Future Treasures: The Bear and the Nightingale by Katherine Arden

the-bear-and-the-nightingale-smallOne of the many nice things about Christmas is how it re-introduces me to fairy tales. Maybe it’s being surrounded by a blanket of snow, or not having to trudge to work every day, or the constant squeal of kids in the house… or just the magic of the season. Whatever it is, I’m more open to fairy tales this time of year, including the kind that come between hard covers.

The Bear and the Nightingale is the debut novel by Katherine Arden, with more than a hint of a Russian fairy tale setting. Naomi Novik calls it “A beautiful deep-winter story, full of magic and monsters,” and Booklist says it’s “Utterly bewitching… peopled with vivid, dynamic characters, particularly clever, brave Vasya, who outsmarts men and demons alike to save her family.” It arrives in hardcover next month from Del Rey.

At the edge of the Russian wilderness, winter lasts most of the year and the snowdrifts grow taller than houses. But Vasilisa doesn’t mind — she spends the winter nights huddled around the embers of a fire with her beloved siblings, listening to her nurse’s fairy tales. Above all, she loves the chilling story of Frost, the blue-eyed winter demon, who appears in the frigid night to claim unwary souls. Wise Russians fear him, her nurse says, and honor the spirits of house and yard and forest that protect their homes from evil.

After Vasilisa’s mother dies, her father goes to Moscow and brings home a new wife. Fiercely devout, city-bred, Vasilisa’s new stepmother forbids her family from honoring the household spirits. The family acquiesces, but Vasilisa is frightened, sensing that more hinges upon their rituals than anyone knows.

And indeed, crops begin to fail, evil creatures of the forest creep nearer, and misfortune stalks the village.

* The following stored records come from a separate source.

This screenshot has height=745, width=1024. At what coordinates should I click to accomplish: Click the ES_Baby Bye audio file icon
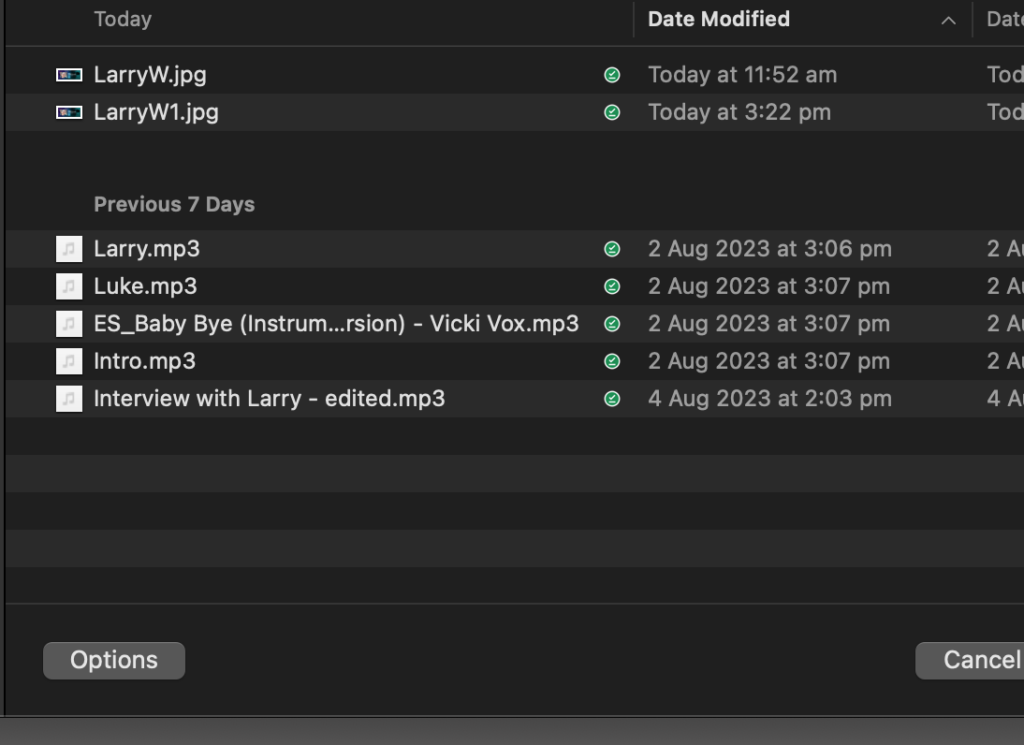(69, 324)
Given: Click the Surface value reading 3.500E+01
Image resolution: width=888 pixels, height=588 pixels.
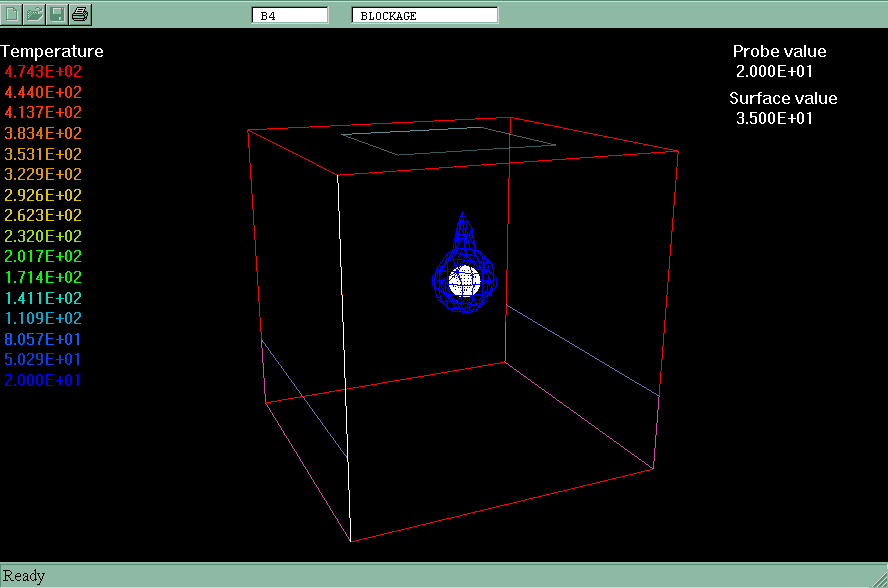Looking at the screenshot, I should click(x=774, y=119).
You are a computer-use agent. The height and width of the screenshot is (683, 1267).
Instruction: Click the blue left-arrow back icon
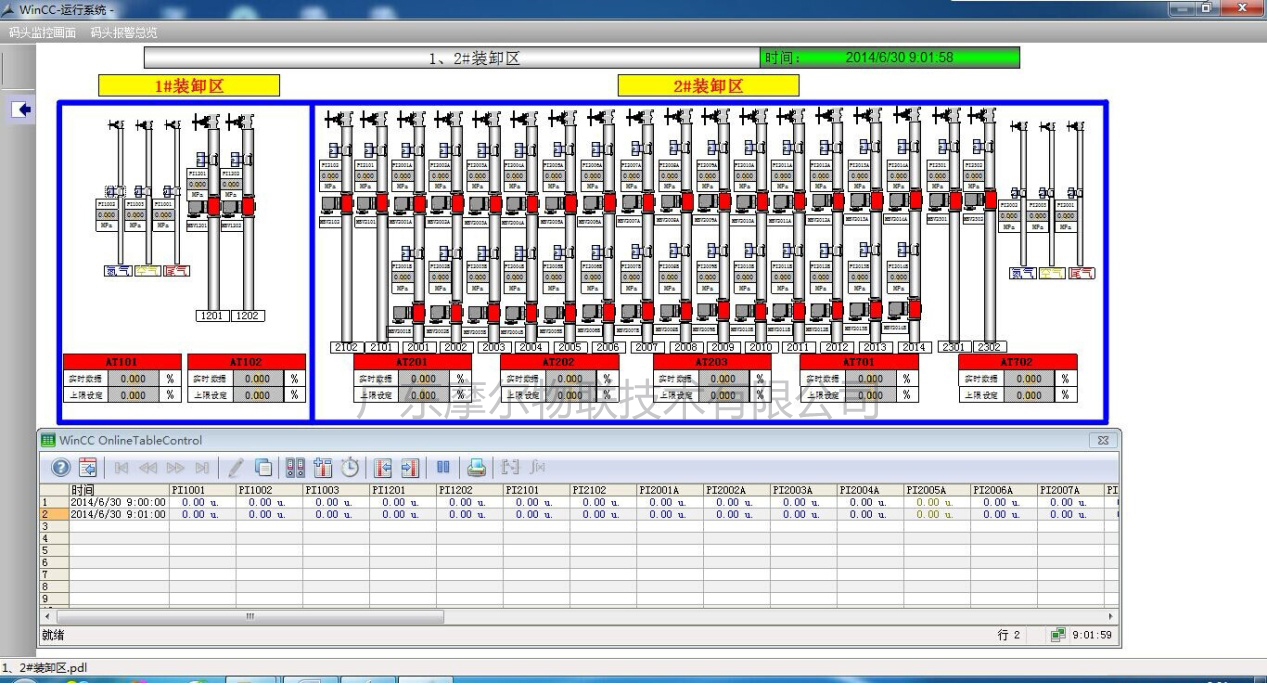(22, 110)
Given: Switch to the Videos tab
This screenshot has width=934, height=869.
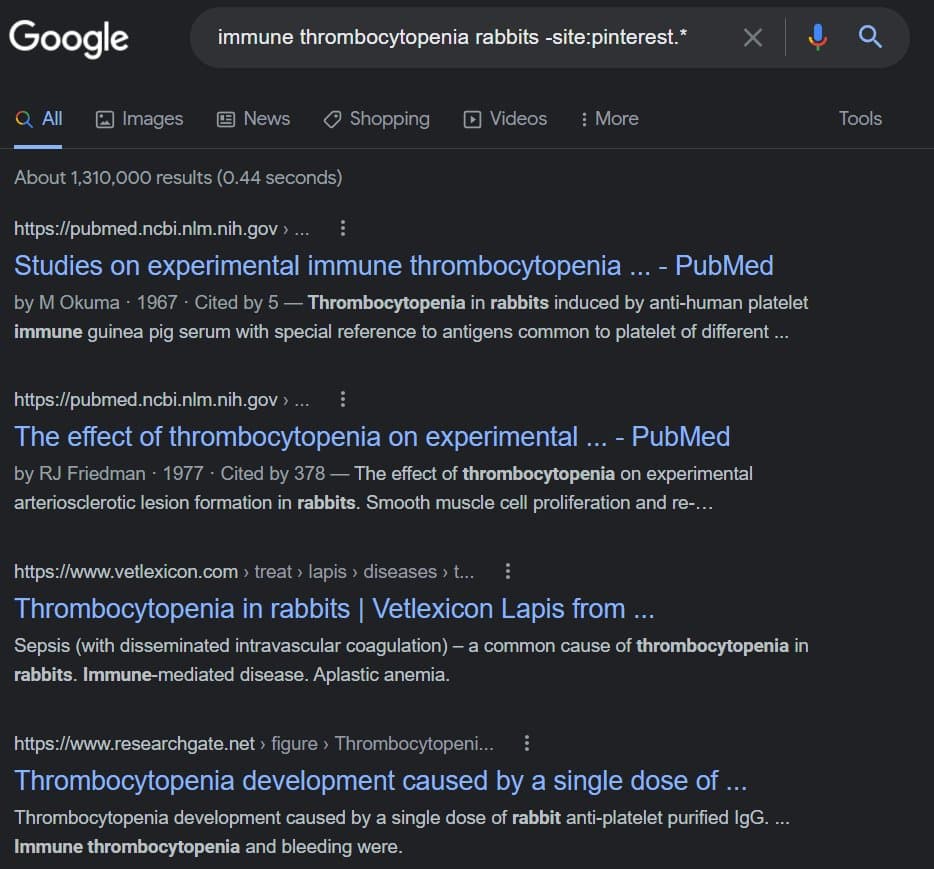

All the while, Vasilisa’s stepmother grows ever harsher in her determination to groom her rebellious stepdaughter for either marriage or confinement in a convent.

As danger circles, Vasilisa must defy even the people she loves and call on dangerous gifts she has long concealed — this, in order to protect her family from a threat that seems to have stepped from her nurse’s most frightening tales.

The Bear and the Nightingale will be published by Del Rey on January 10, 2017. It is 336 pages, priced at $27 in hardcover and $12.99 for the digital edition.